Related: 5 New Clips from Trick 'r Treat!

Like the original movie, the graphic novel consists of four stories, all set on Halloween, but they all take place in completely different time periods. The first story centers on old-world lovers whose romance takes a chilling turn, and the second follows Western pioneers who discover the dark side of the frontier. The third chilling tale takes place in 1950s Los Angeles for a tale of pure horror noir, while the final story goes into the heart of small-town America to see some pranksters taught a lesson they'll never forget. I recently had a chance to speak with Michael Dougherty about the graphic novel, which is currently available now, the original movie, Trick 'r Treat 2, Krampus his return to the superhero genre in X-Men: Apocalypse and much more. Take a look at our conversation below.

I remember when I first saw the original movie, the way that these stories are connected reminded me of Pulp Fiction, in a way. On the title page of the Pulp Fiction script, it says "Three stories about one story." Did Pulp Fiction have any type of influence regarding how you had these stories connected to each other, or were you more inspired by the classic horror anthologies?

Michael Dougherty: No, it wasn't really Pulp Fiction that inspired the structure. Originally, the structure of the first film was much more traditional. It was really like Tales from the Crypt and Creepshow, in that it was one story after the other. It was just through cutting the film that we realized that format, as charming and beloved as it is, it made this film feel really slow. Every time a story starts, and finishes, and then another one starts, your brain has to reset. By intercutting all of the stories, it creating a better pace. Actually, I take that back, I'm sorry. There were drafts of the script, before we shot, that did have the intertwining story aspect. I almost forgot that. The major decision though was after we were editing, when we decided on that structure.

Right now, horror anthologies are much more popular than they were when Trick 'r Treat came out. Did pitching that format prove to be difficult on some level, or was the studio on board with that?

Michael Dougherty: Yeah, it's funny how that works out. At the time when I was trying to get it going, the anthology format was dead. Nobody wanted to touch it with a 10-foot pole. It was considered old-fashioned. I did try to get it going as a TV project, and years as a film project. I had dozens of doors slammed in my face, and was told time and time again that anthologies don't work. Finally getting to make it and have it succeed, proves all those people were wrong, and that feels great, and now anthologies are becoming a fad again. I think I just read on Friday about Amazing Stories getting resurrected. So, I can't help but think we played some sort of part in that.

As far as the individual ideas for each story, were these all kernels of ideas you had for different projects, or did you come up with them as relating to Sam?
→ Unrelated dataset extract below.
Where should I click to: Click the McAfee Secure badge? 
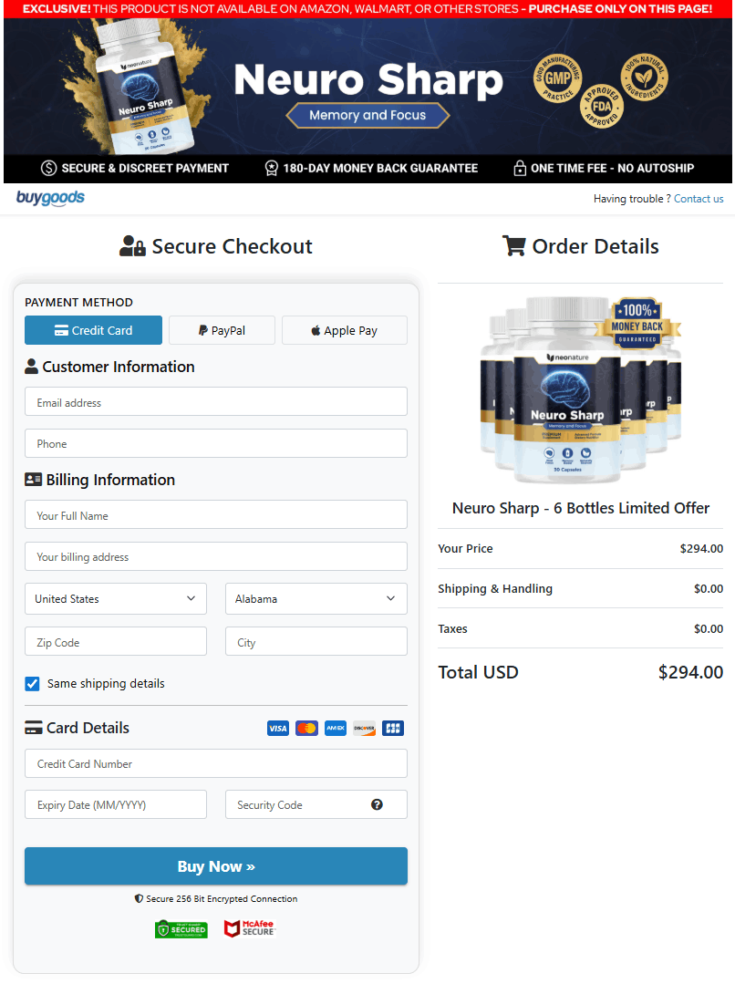[x=250, y=928]
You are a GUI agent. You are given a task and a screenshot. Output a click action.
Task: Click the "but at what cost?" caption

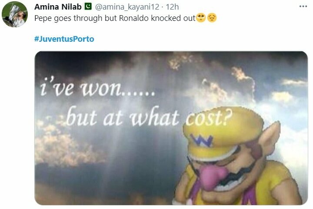[149, 116]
Michael Dougherty: Initially, I had taken two short stories I had written in college, the Anna Paquin werewolf story and Dylan Baker's story about burying the body in the backyard. Those were both short stories in college. When I decided to turn it into a feature spec script, I then wrote an additional two stories, took all four of them, and started intertwining them.
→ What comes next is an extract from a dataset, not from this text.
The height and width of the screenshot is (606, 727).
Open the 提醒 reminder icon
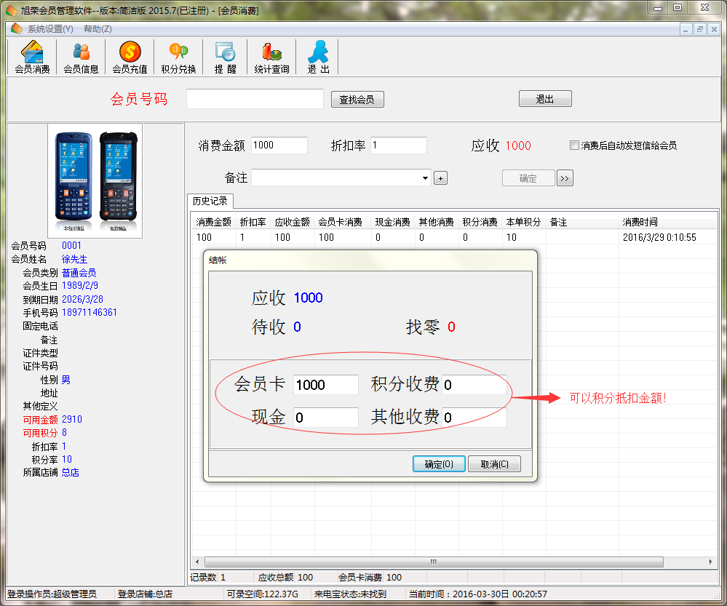coord(226,57)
Moving on to the graphic novel, I had the chance to read this and I was a big fan of this as well. Around what time had you thought of putting this together in this format?

Michael Dougherty: It was shortly after we announced the Trick 'r Treat sequel. Legendary expressed interest in really expanding the myth and the back story of the Trick 'r Treat universe. They asked if I had any interest in the graphic novel format, and the answer was a very quick yes. I grew up reading horror comics, in addition to superhero comics, and the first film was very much inspired by those creepy and eerie DC Comics of yesteryear, so it seemed really appropriate to go full circle and craft a new batch of stories, with that format in mind.
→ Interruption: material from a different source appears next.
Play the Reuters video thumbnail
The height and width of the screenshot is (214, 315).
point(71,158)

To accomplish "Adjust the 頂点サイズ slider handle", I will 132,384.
In the movie, the stories are all the same day in the same town, but here you have completely different time periods and settings for each story. Was that important for you to show how Sam has been there, throughout the ages?

Michael Dougherty: Yeah. The films are low to moderate budget, so you can only get away with a certain scale and scope of story, in the movies. In the comics, you don't have those limitations. You can hop around from 17th Century Ireland to 1950s Los Angeles, without spending a dime (Laughs). It was an opportunity to peel back the layers of the myth we are trying to create, and really show how far back the holiday goes. But, again, without revealing too much about Sam himself. I wanted to make sure that Sam remained in the shadows as much as possible, and it was really about these other characters experiencing what really happens on Halloween, and then occasionally crossing paths with Sam. But I didn't want to make the mistake of revealing too much about the character himself.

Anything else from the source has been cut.